3. Nachlassendes politisches Risiko
Auch die Schwellenländer wurden 2022 von einer Eskalation des politischen Risikos hart getroffen. Russische Aktien (3,6 % des MSCI Emerging Markets Index zu Beginn des Jahres 2022) waren nach dem Krieg zwischen Russland und der Ukraine und den daraufhin gegen Russland verhängten internationalen Sanktionen nicht mehr investierbar. Darüber hinaus trugen eine Verschärfung der Vorschriften in China und zunehmende chinesisch-amerikanische Spannungen zum Rückgang der chinesischen Aktien bei.
Politische Ergebnisse sind zwar schwer vorherzusagen, aber die Anleger müssen anerkennen, dass eine Verringerung der politischen Risiken im Jahr 2023 möglich ist.

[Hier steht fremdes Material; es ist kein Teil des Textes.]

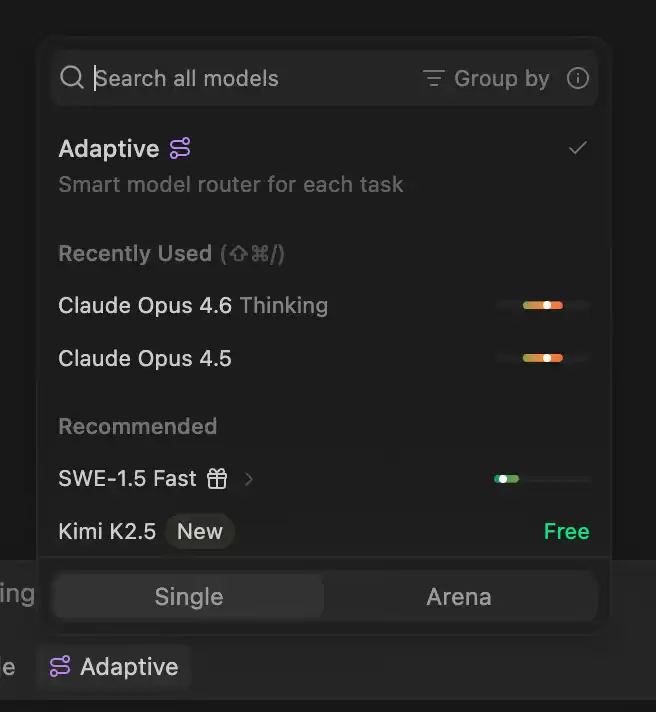Image resolution: width=656 pixels, height=712 pixels.
Task: Click the checkmark on the Adaptive row
Action: click(577, 148)
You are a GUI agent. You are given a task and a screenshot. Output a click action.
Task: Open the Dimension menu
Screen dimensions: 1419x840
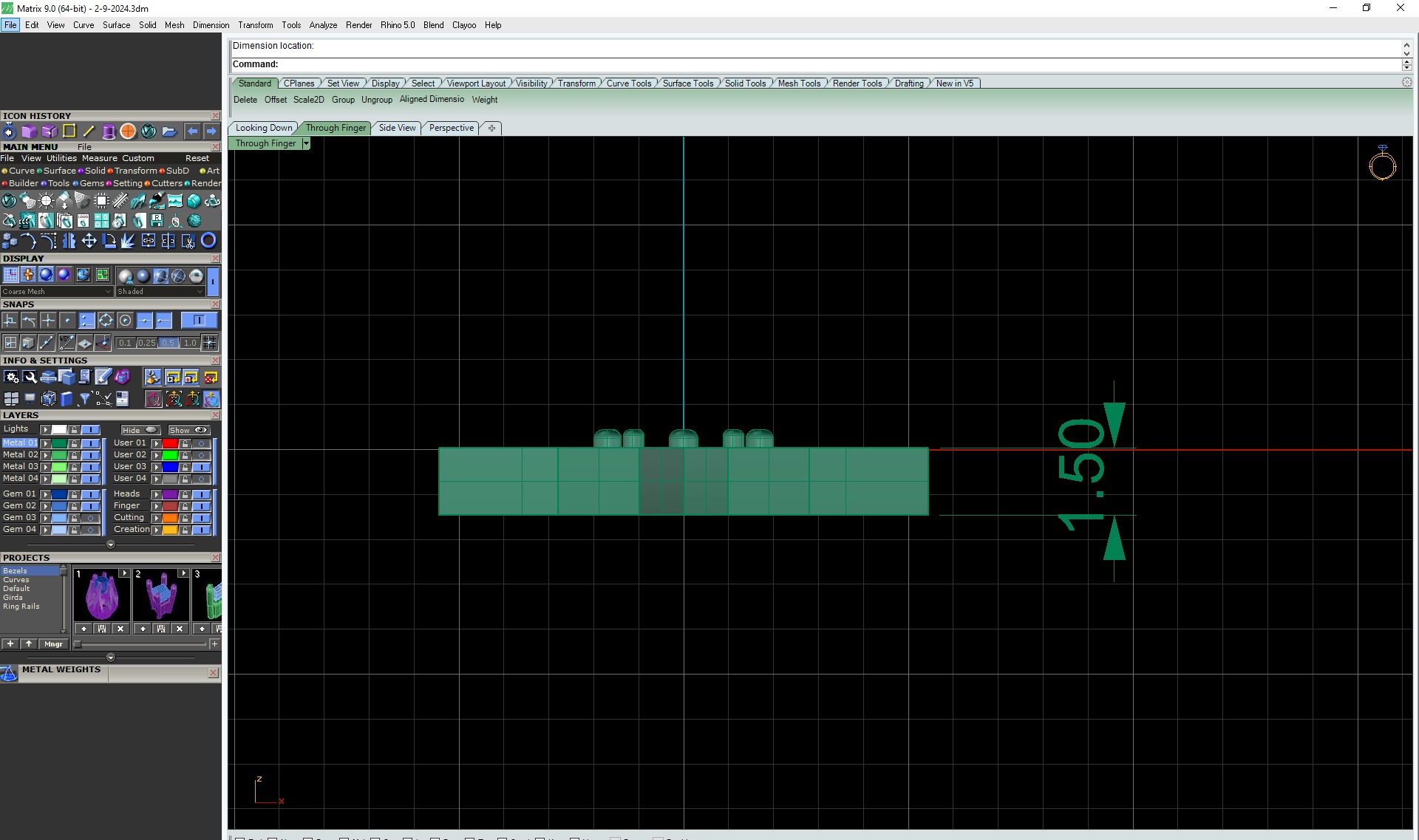pyautogui.click(x=211, y=25)
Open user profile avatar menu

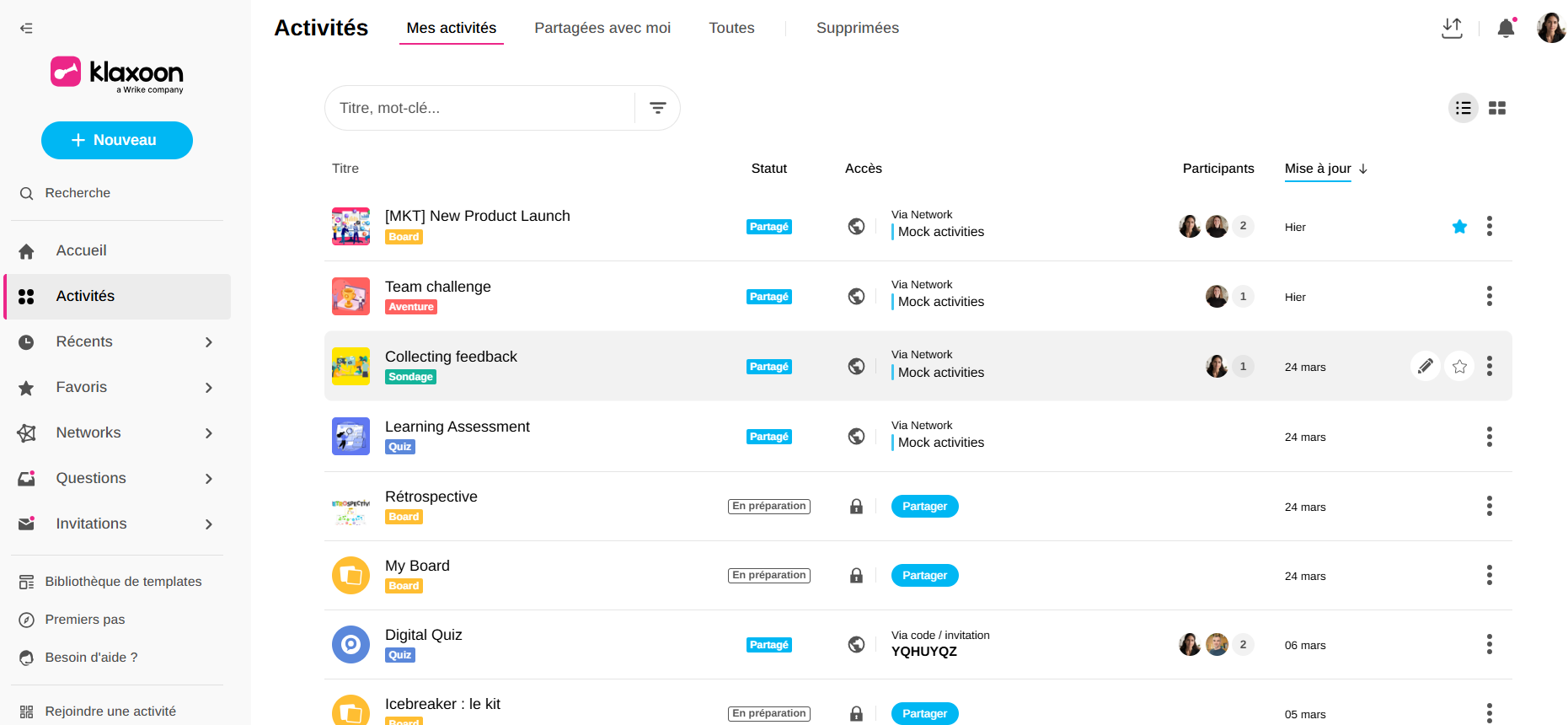[x=1550, y=29]
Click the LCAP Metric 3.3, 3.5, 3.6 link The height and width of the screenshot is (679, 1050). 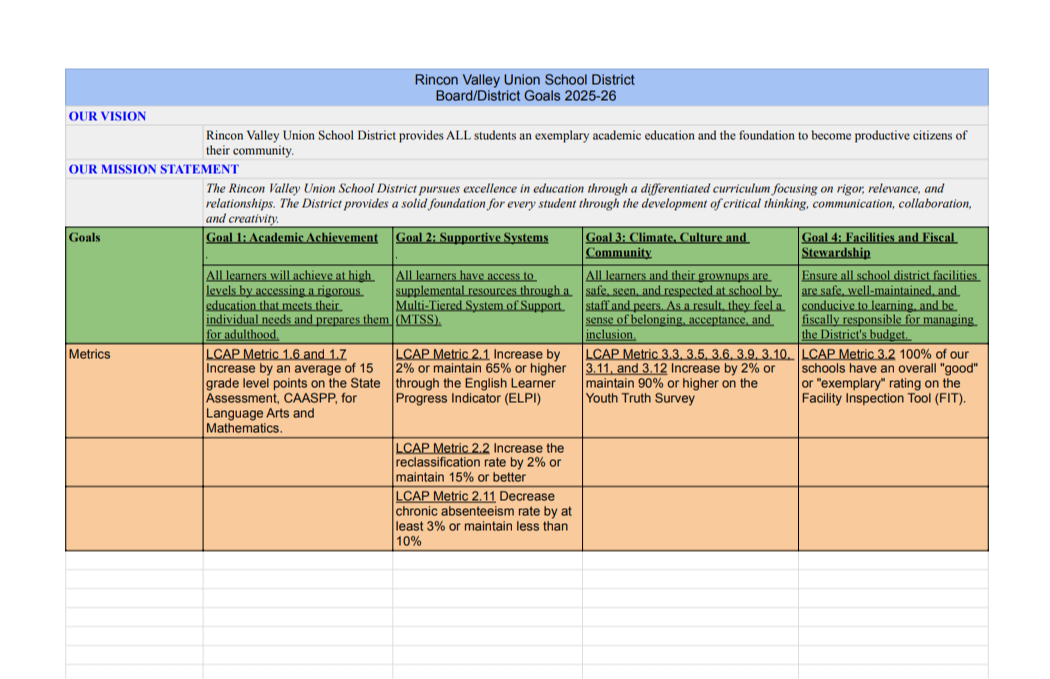tap(690, 354)

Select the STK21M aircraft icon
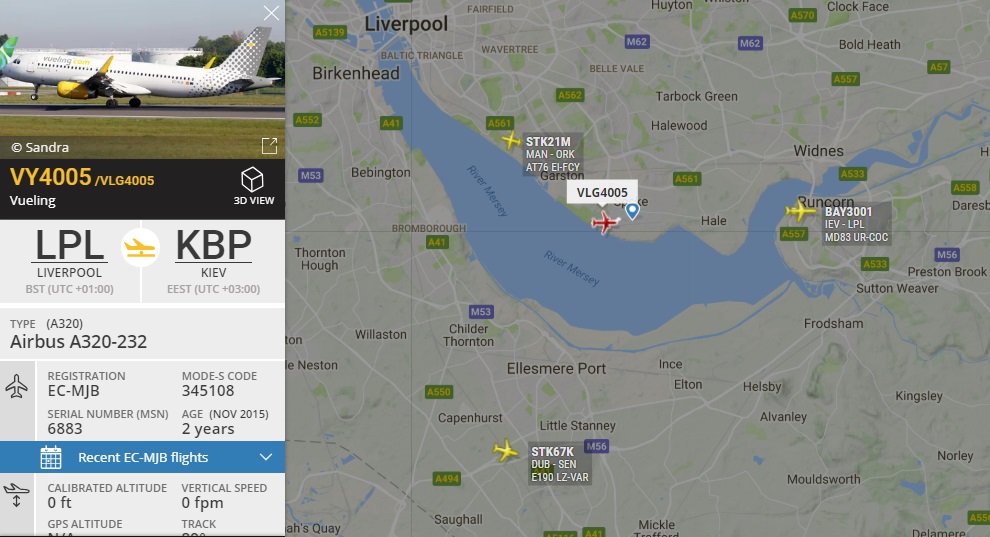coord(511,140)
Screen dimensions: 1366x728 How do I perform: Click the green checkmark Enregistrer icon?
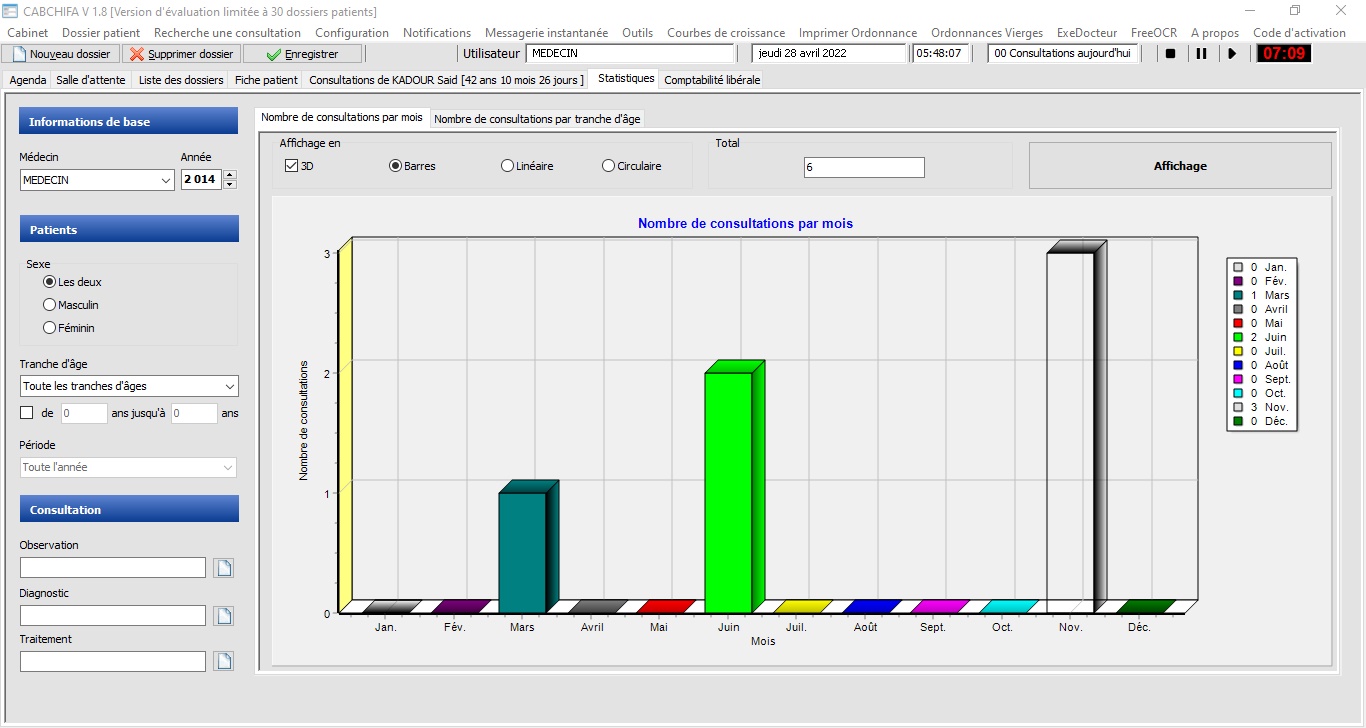273,54
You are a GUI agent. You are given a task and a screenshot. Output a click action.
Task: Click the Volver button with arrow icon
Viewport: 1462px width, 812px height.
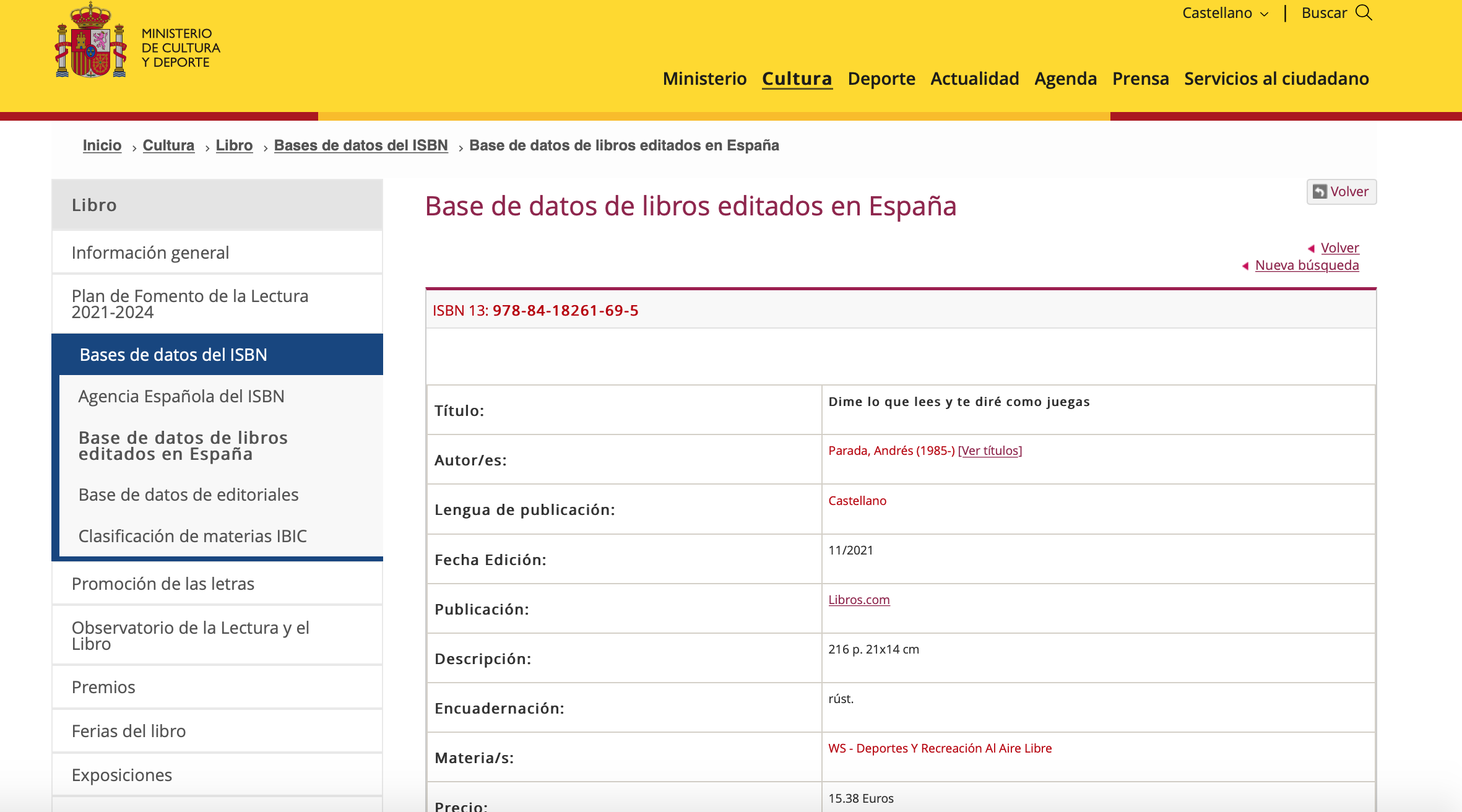click(1341, 192)
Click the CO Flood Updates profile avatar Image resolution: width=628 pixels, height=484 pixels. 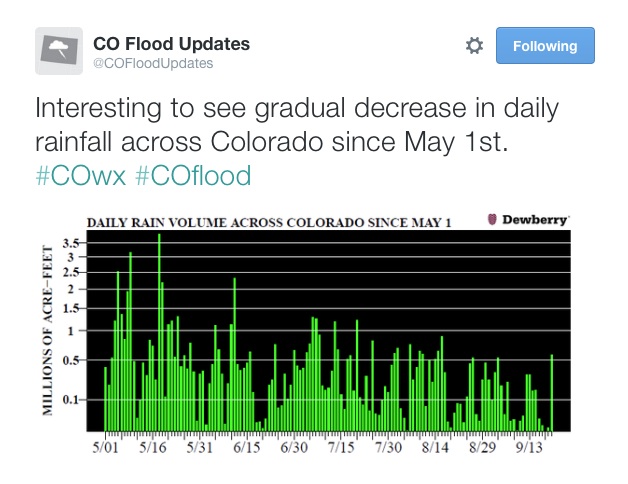(59, 51)
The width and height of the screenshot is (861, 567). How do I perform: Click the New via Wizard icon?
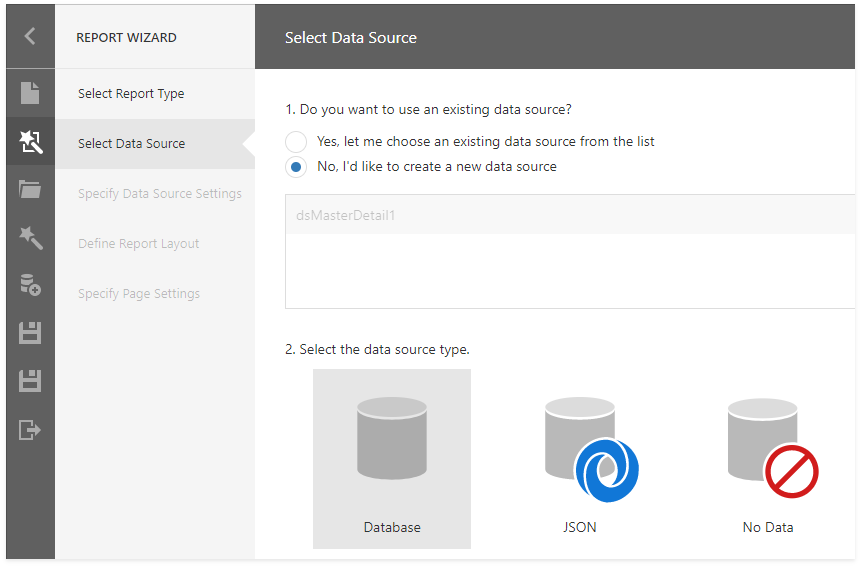point(30,143)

Die chinesische Wirtschaft ist in hohem Maße von der weltweiten Nachfrage abhängig, und die weltweiten Verbraucher sind in hohem Maße von der chinesischen Produktion abhängig (Abbildung 16). Folglich gibt es für beide Seiten erhebliche wirtschaftliche Anreize, in gutem Einvernehmen zu bleiben.
Damit die attraktiv bewerteten Schwellenländer im Jahr 2023 glänzen können, muss mindestens einer der drei folgenden Katalysatoren eintreten. Wir sind der festen Überzeugung, dass sich die Zentralbanken im Jahr 2023 weniger restriktiv verhalten werden, bestimmte politische Entwicklungen, wie das Ende der Null-Covid-Politik in China oder die Einstellung der Feindseligkeiten in der Ukraine, bleiben jedoch sehr ungewiss.
Auch wenn der deutlich Rückgang der Bewertungen im vergangenen Jahr die Schwellenländer zu einer attraktiven Wahl für zyklische Engagements in den Portfolios gemacht hat, sollten sich die Anleger weiterhin bewusst sein, dass einige Risiken wahrscheinlich fortbestehen werden.